For example, the images below show two sequences of letters, occluded by some white circles. I’ve included a real word and one made up of a random-ish series of letters (as random as me bashing my hand on the keyboard is, anyway!) because, as mentioned in Block 4, humans use the context of an incomplete pattern to help “fill-in” the gaps – so this should be a bit harder in the second image:

An English word partially obscured by some white circles
An series of random-ish letters partially obscured by some white circles

These are pretty hard to read, I think (although the topic of M366 might give you a clue as to the first one!). Here are the same sequences of letters, but this time the occluding circles are blue:

An English word partially obscured by some blue circles
An series of random-ish letters partially obscured by some blue circles

I think these are easier to identify, even in the nonsense-word version. Perhaps it’s something to do with the way that the blue circles have distinct edges, whereas the white circles are not clearly distinct from the background.
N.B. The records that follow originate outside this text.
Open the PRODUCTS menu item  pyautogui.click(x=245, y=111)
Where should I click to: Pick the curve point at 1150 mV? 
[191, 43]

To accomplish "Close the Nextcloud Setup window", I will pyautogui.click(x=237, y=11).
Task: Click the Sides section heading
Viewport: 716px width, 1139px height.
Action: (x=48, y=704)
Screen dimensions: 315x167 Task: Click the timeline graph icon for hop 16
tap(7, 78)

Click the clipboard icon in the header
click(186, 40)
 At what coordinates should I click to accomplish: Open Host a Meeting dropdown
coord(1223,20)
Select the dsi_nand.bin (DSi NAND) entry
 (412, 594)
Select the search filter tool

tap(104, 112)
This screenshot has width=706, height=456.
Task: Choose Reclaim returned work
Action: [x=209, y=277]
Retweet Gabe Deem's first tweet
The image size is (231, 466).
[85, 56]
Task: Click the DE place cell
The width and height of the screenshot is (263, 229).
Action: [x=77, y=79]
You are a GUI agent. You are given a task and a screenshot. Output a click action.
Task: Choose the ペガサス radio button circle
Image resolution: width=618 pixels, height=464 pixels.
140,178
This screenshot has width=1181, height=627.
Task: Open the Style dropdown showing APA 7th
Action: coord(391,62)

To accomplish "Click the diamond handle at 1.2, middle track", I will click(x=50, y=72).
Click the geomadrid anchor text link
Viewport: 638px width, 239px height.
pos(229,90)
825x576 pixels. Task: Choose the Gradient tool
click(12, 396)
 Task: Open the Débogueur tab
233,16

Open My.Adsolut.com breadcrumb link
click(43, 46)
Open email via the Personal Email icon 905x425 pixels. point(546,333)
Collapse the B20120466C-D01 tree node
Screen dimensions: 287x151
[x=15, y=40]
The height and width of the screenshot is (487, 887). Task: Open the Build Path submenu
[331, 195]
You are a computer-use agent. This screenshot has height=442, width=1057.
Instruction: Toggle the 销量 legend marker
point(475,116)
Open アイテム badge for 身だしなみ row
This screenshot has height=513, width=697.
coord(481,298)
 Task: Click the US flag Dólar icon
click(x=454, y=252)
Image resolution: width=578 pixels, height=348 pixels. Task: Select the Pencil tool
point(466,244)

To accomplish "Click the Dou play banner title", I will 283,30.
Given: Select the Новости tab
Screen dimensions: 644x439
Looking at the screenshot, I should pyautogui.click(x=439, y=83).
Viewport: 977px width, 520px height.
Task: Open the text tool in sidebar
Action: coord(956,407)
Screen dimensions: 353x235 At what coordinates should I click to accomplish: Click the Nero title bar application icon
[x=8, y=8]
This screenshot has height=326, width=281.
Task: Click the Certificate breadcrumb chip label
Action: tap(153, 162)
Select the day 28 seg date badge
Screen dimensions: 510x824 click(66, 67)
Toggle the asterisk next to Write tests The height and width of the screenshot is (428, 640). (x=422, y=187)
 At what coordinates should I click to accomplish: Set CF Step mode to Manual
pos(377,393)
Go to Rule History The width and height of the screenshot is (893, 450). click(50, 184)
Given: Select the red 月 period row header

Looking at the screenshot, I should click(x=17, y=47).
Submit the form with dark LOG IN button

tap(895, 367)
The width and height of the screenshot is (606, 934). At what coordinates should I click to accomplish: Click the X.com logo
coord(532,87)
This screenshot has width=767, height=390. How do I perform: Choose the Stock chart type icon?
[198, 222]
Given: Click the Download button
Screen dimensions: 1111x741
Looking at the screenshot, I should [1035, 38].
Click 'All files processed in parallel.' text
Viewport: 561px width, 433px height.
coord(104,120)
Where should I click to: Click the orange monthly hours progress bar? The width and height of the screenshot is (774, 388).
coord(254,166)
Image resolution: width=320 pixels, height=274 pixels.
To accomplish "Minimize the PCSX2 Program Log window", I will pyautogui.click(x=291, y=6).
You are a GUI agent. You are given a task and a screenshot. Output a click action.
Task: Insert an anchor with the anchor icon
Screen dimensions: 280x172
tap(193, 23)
I wonder, though, whether we are also less able to recognised partially occluded visual patterns when the source of the occlusion is a physical blind spot, rather than an object positioned in front of the pattern? What if the “noise” in the image was provided by an absence of sensory information rather than by the extra, irrelevant information provided by the obscuring object? I’ve found a few articles via the OU library that discuss the effect of artificially-induced scotomata on things like saccades and visual search tasks, but nothing so far that seems to directly address the recognition of incomplete visual patterns. I’ll keep looking, but if anyone can point me in the direction of some relevant research, I’d be very grateful. Otherwise I’ll need to start convincing Alex that he’d enjoy undergoing some temporary TMS-induced scotomata in the name of science!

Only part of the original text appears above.